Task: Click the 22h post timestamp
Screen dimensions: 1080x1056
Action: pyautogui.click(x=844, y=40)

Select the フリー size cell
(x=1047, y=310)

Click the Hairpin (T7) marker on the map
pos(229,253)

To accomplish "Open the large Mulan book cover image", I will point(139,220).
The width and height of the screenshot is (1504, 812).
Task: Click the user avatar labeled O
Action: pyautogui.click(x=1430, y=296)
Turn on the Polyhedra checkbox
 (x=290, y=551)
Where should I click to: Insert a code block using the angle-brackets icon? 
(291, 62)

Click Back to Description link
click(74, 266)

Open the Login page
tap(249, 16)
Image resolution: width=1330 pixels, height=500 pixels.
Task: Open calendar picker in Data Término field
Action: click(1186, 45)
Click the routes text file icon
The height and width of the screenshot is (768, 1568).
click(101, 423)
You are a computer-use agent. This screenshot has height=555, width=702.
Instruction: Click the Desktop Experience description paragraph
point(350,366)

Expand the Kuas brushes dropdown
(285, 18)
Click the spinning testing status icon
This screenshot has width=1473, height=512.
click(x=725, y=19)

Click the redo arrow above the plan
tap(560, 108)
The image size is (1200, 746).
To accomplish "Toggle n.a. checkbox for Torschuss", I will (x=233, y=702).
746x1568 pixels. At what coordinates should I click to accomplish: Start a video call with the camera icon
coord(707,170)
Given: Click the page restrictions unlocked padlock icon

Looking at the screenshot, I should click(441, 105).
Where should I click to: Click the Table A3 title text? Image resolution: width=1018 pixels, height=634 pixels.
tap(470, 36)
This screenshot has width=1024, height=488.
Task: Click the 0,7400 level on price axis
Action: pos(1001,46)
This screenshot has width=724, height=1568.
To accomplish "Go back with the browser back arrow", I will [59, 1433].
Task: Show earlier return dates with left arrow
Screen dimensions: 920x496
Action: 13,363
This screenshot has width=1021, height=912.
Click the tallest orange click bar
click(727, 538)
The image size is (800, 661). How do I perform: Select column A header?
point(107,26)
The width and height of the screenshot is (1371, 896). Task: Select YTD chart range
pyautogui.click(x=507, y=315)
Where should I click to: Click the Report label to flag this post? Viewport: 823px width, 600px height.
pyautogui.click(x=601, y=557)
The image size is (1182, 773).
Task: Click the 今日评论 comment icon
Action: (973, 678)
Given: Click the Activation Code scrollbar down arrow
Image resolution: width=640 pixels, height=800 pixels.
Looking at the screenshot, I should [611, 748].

---*---

• _EXERCISE_
What you should output is every line of the records above, from the first through the line containing "This screenshot has width=724, height=1568.", unchanged.

• _SOLUTION_
Task: Click the 22h post timestamp
Screen dimensions: 1080x1056
Action: pyautogui.click(x=844, y=40)

Select the フリー size cell
(x=1047, y=310)

Click the Hairpin (T7) marker on the map
pos(229,253)

To accomplish "Open the large Mulan book cover image", I will point(139,220).
The width and height of the screenshot is (1504, 812).
Task: Click the user avatar labeled O
Action: pyautogui.click(x=1430, y=296)
Turn on the Polyhedra checkbox
 (x=290, y=551)
Where should I click to: Insert a code block using the angle-brackets icon? 
(291, 62)

Click Back to Description link
click(74, 266)

Open the Login page
tap(249, 16)
Image resolution: width=1330 pixels, height=500 pixels.
Task: Open calendar picker in Data Término field
Action: click(1186, 45)
Click the routes text file icon
The height and width of the screenshot is (768, 1568).
click(101, 423)
You are a computer-use agent. This screenshot has height=555, width=702.
Instruction: Click the Desktop Experience description paragraph
point(350,366)

Expand the Kuas brushes dropdown
(285, 18)
Click the spinning testing status icon
This screenshot has width=1473, height=512.
click(x=725, y=19)

Click the redo arrow above the plan
tap(560, 108)
The image size is (1200, 746).
To accomplish "Toggle n.a. checkbox for Torschuss", I will (x=233, y=702).
746x1568 pixels. At what coordinates should I click to accomplish: Start a video call with the camera icon
coord(707,170)
Given: Click the page restrictions unlocked padlock icon

Looking at the screenshot, I should click(441, 105).
Where should I click to: Click the Table A3 title text? Image resolution: width=1018 pixels, height=634 pixels.
tap(470, 36)
This screenshot has width=1024, height=488.
Task: Click the 0,7400 level on price axis
Action: pos(1001,46)
This screenshot has width=724, height=1568.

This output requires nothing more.